家乡的群众纷纷写信给戴煌,愤愤地问:“难道有权有势的**员真的就比老百姓多长一个头?如果这些罪行发生在老百姓身上,那是要逮捕法办的,而坏干部犯了罪就可以逍遥法外,继续作威作福?”
面对乡亲的质问,戴煌作了更深入的思考,决定直接向**和党中央上书,反映前述情况,并犯死直言。他在信里写道:“在这封信里,我着重要提出的是:‘今天有没有官僚统治和特权阶级’这个问题。过去的若干现象使我产生了这样的疑问。今年夏天,我跑了一些城市和农村,对这个问题骤然明确了:特权阶级是存在的,即使它没有构成全国的统一阶级,但是作为这个阶级的胚胎,正在全国各地形成和发展中。
“在提高国家干部(特别是中级以上的国家干部)生活水平的同时,也应该考虑考虑农民的生活。因为我国的农民太苦了,太苦了!
“当然提高农民的生活水平的关键是发展生产。但是,我们不能在农业生产的发展的基础上,永远保持国家人员和工人、农民阶级在生活上的这种悬殊的程度。
“马列主义的经济学,向来惯于精确地分析国民收入的物质分配的情况。
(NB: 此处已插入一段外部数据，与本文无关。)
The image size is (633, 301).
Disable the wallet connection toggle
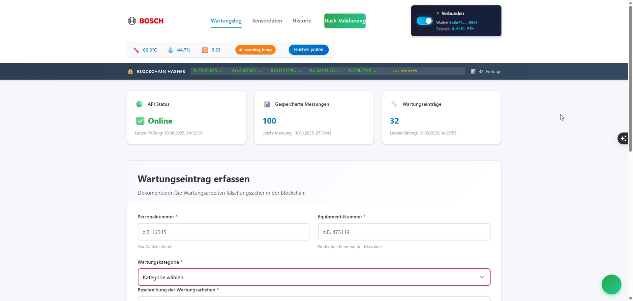(424, 20)
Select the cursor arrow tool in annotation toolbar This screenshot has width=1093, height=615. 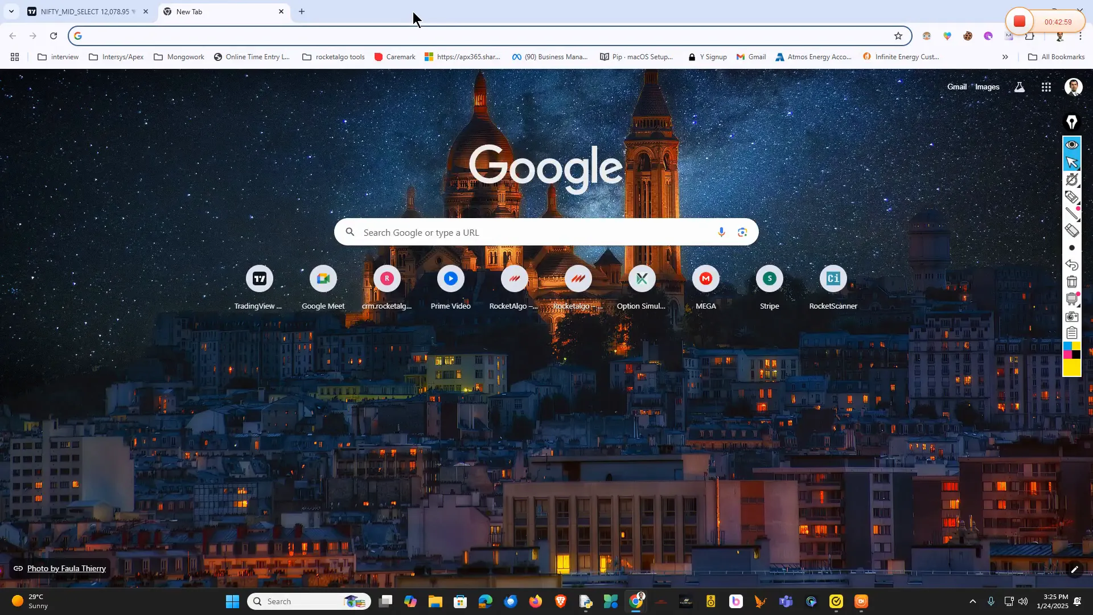pyautogui.click(x=1072, y=162)
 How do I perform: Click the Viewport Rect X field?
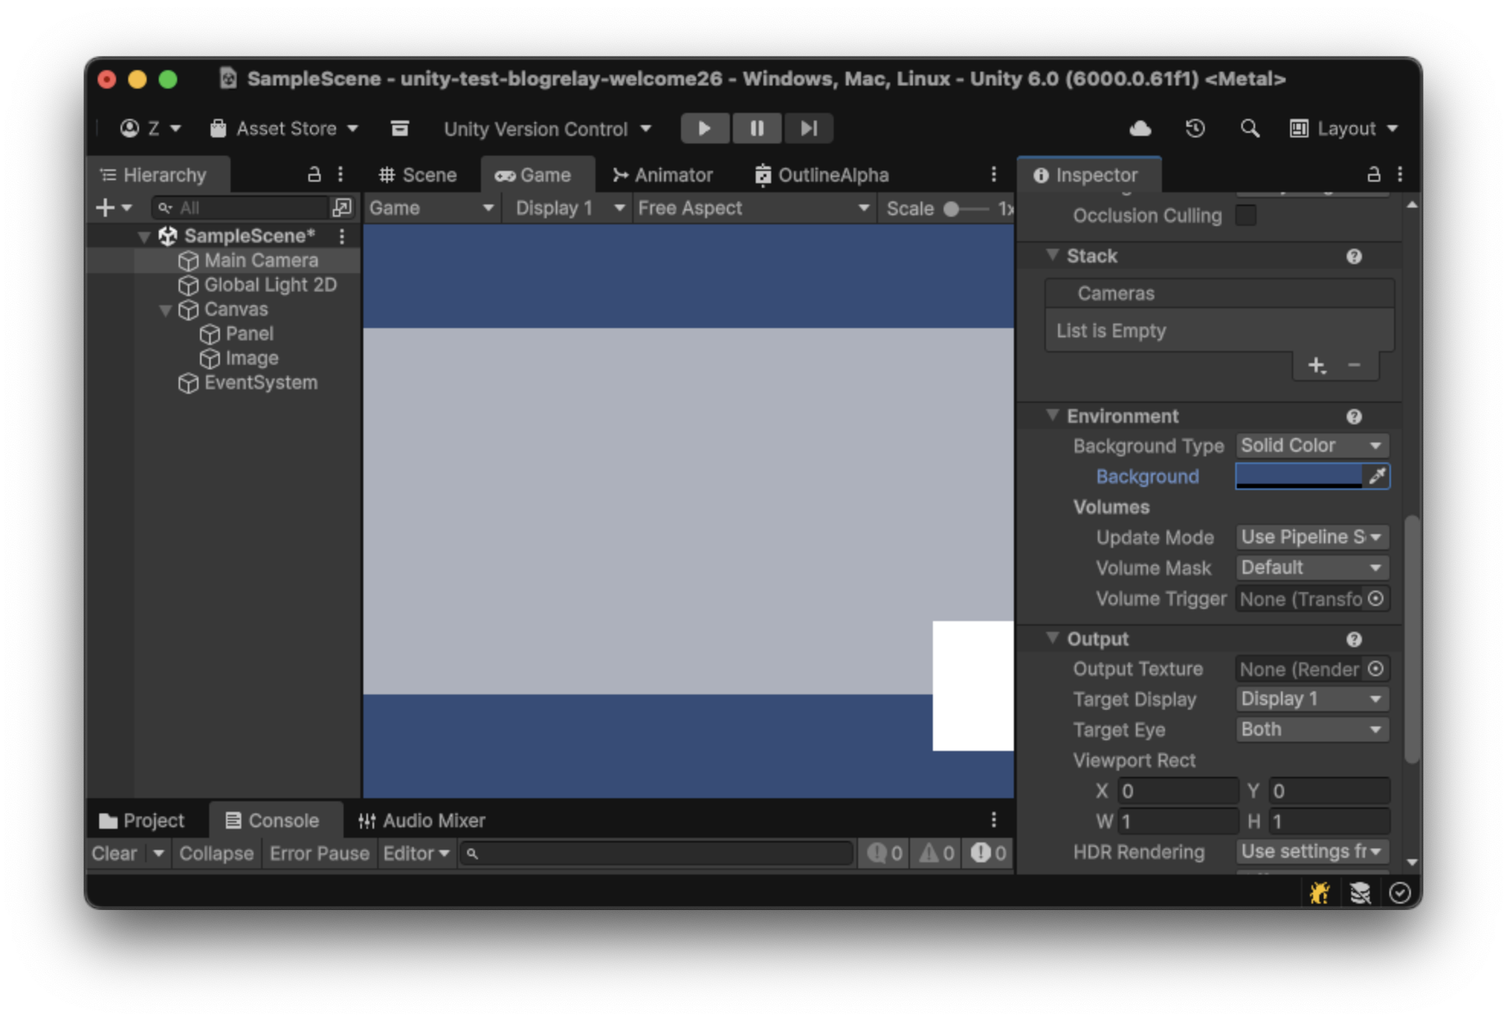(x=1176, y=791)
就在几年前,人们还常常讲,占人口百分之几的地主、富农们,每年霸占了农业收获量的百分之几十;而占农业人口90%以上无地和少地的贫苦农民,平均每人只得到‘几粒’粮食。可是在今天,就没有谁敢来分析统计一下:全国每年生产了多少大米、水果、鱼肉和鸡鸭?占全国人口5%不到的**员、国家干部消费了其中的多少?而占人口80%以上的五万万农民又消费了其中的多少?
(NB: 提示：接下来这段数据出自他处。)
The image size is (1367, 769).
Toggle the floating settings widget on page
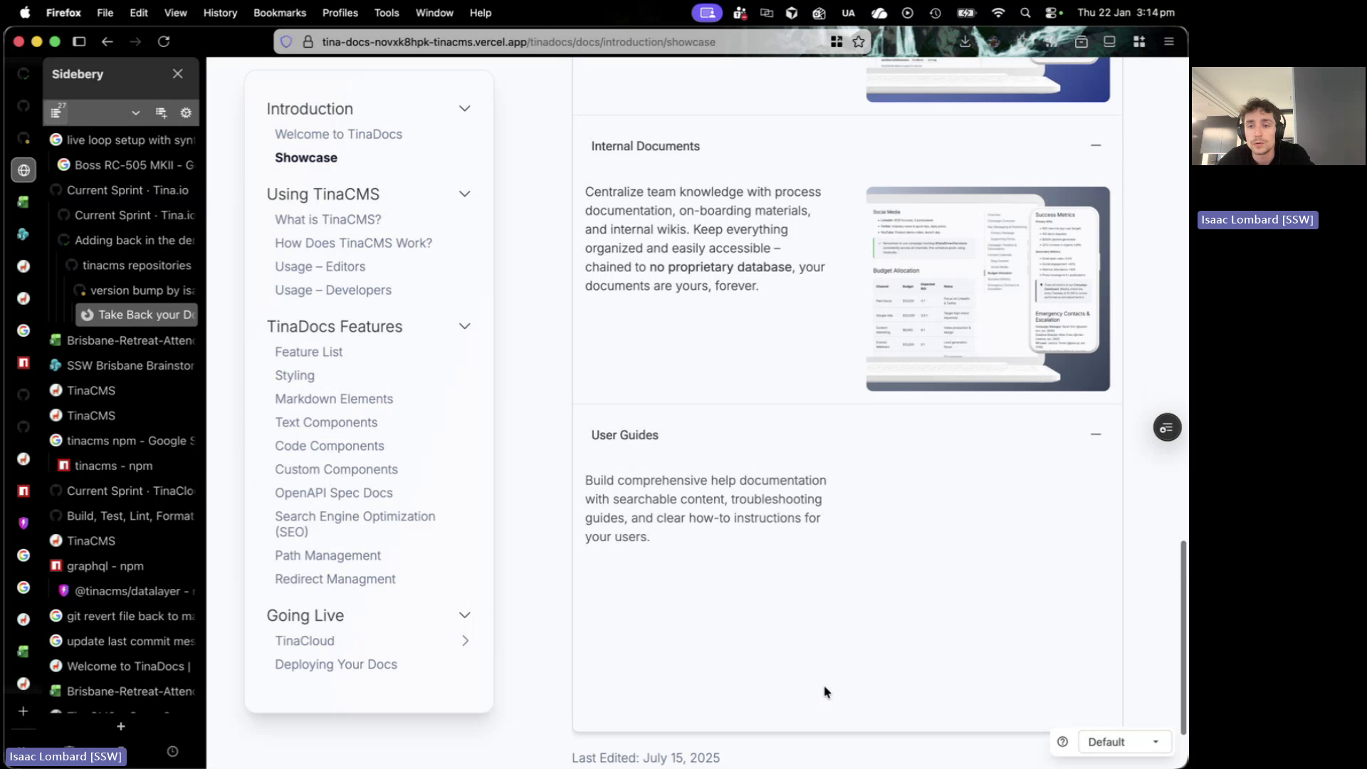(1166, 427)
“今天的现实告诉我们:当我们在啖嚼山珍海味的时候,却有数以万计的灾民在啃着树根草皮呢!
“在建设事业中,有人为了骗取个人荣誉和得到上级的宠爱,竟视人民之血汗如灰土。许多工程明明不能短期做好,他们偏偏要不顾一切地命令力争提前完工,以致事故百出,不断返工,完成后却质量低劣,不知伤害了多少工人的性命,浪费了多少国家的财富!
“过去在战争时期,我们为了人民的美好的未来,真正做到了自愿、愉快地鞠躬尽瘁,死而后已。而今天……人民的不满却日益增长而普遍。这只能说明,我们存在着若干严重的而有带有普遍性的缺点,不能不引起我们的严重注意”。
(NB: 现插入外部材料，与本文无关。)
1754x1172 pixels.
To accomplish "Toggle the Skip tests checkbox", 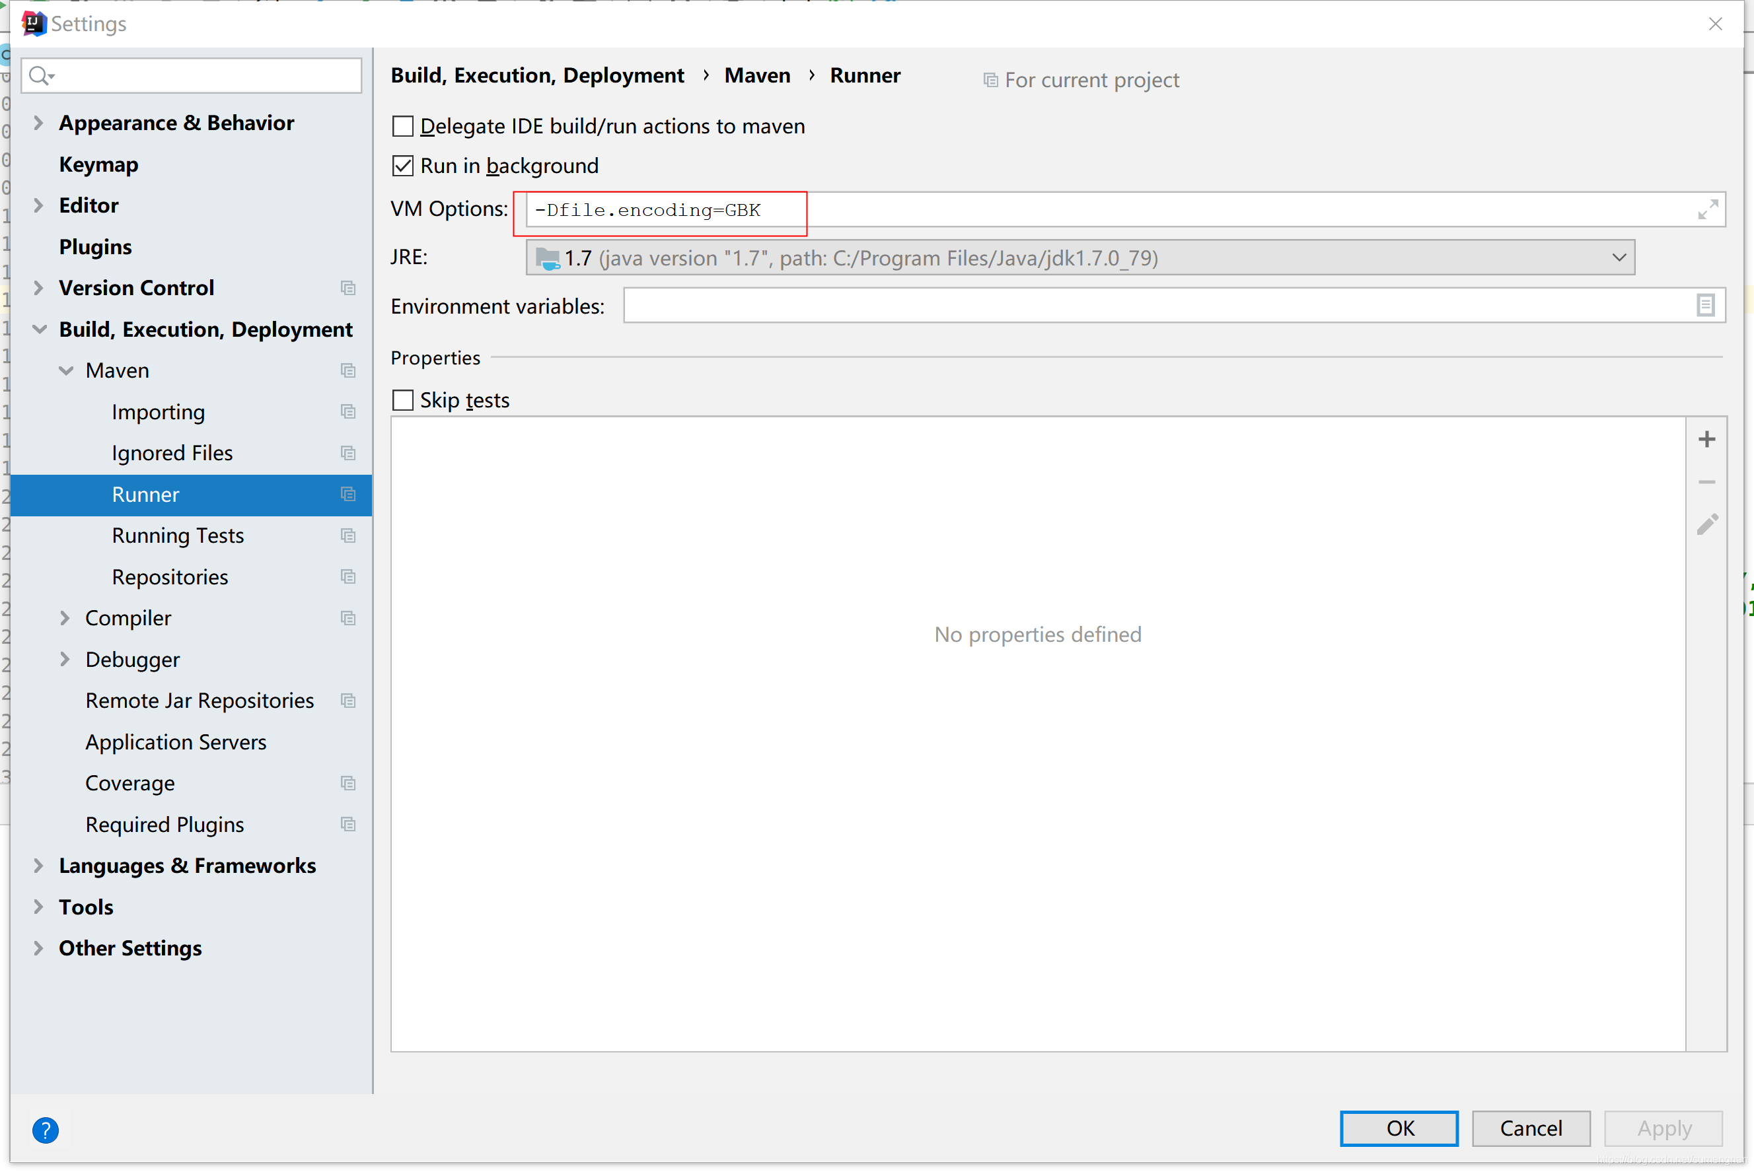I will [403, 401].
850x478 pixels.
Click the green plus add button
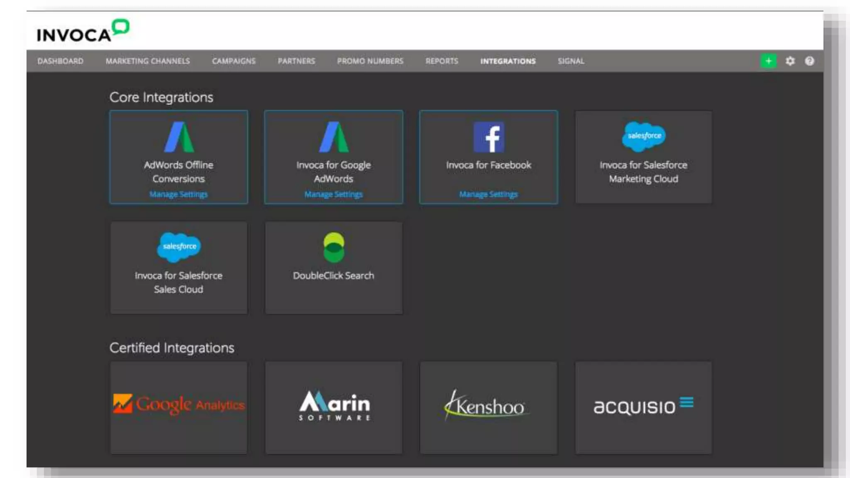pyautogui.click(x=768, y=61)
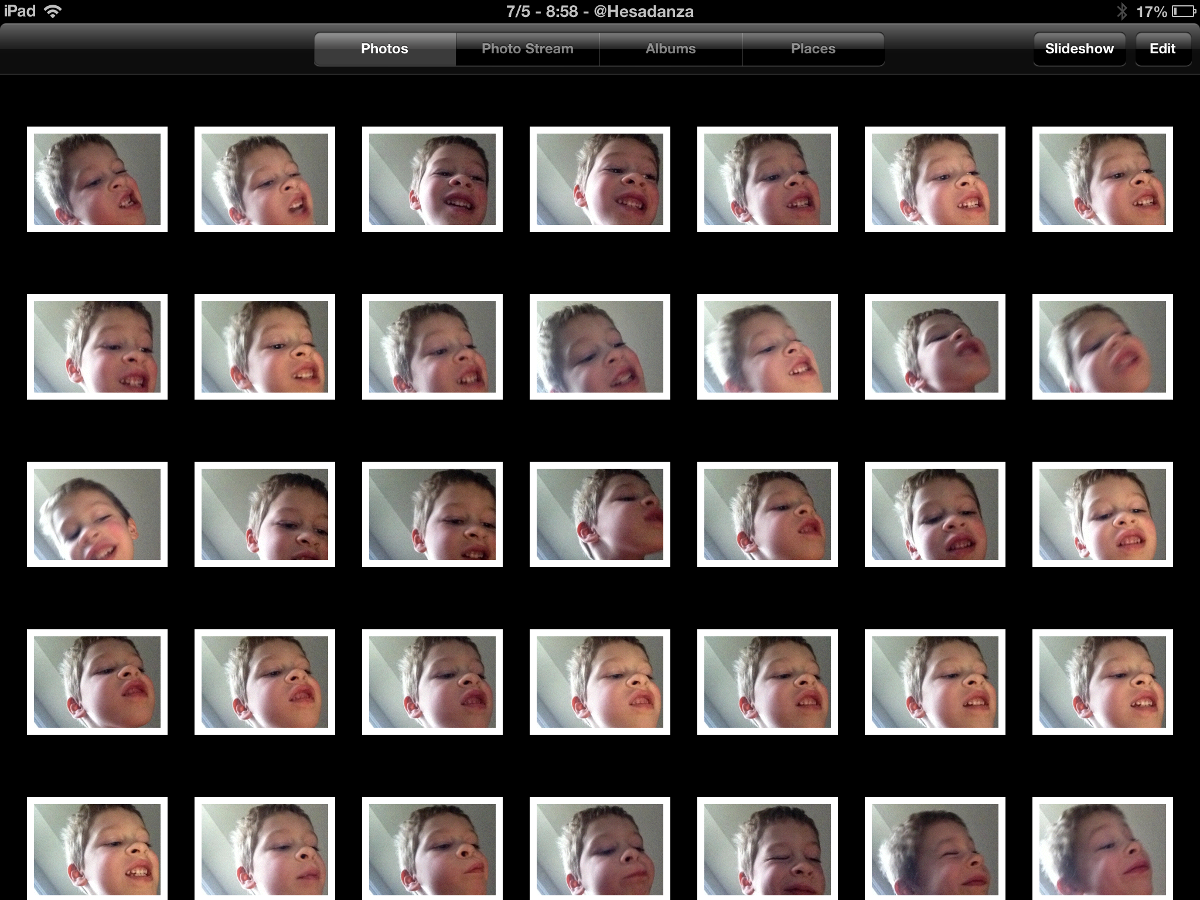
Task: Tap the iPad carrier label
Action: pos(20,11)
1957年反右派斗争时,这封信却成了戴煌作为“十恶不赦”的“右派”的铁证:在一篇《新华社揭发反党分子戴煌的一系列反党言行》的电讯里,宣称“他所说的‘特权阶级’就是对中国**员和国家机关干部的诬称”,而他大声疾呼“我国的农民是太苦了,太苦了!”则被认为是“对党的攻击”。不久,江苏《新华日报》又发了一篇《“戴青天”还乡记》,把沟墩镇上的“新恶霸”描绘成一个“大好人”,而把戴煌描绘成“和地富分子勾结在一起,打击地方优秀干部和党员”的“敌人”。
戴煌在1957年10月所写的《自我检查》里交代,他认为构成“特权阶级的胚胎”的“农村中的坏干部的数目大约占总数十分之一二,也就是有大约有三十万到六十万之多,他们除杀人放火之外,几乎是无恶不作”。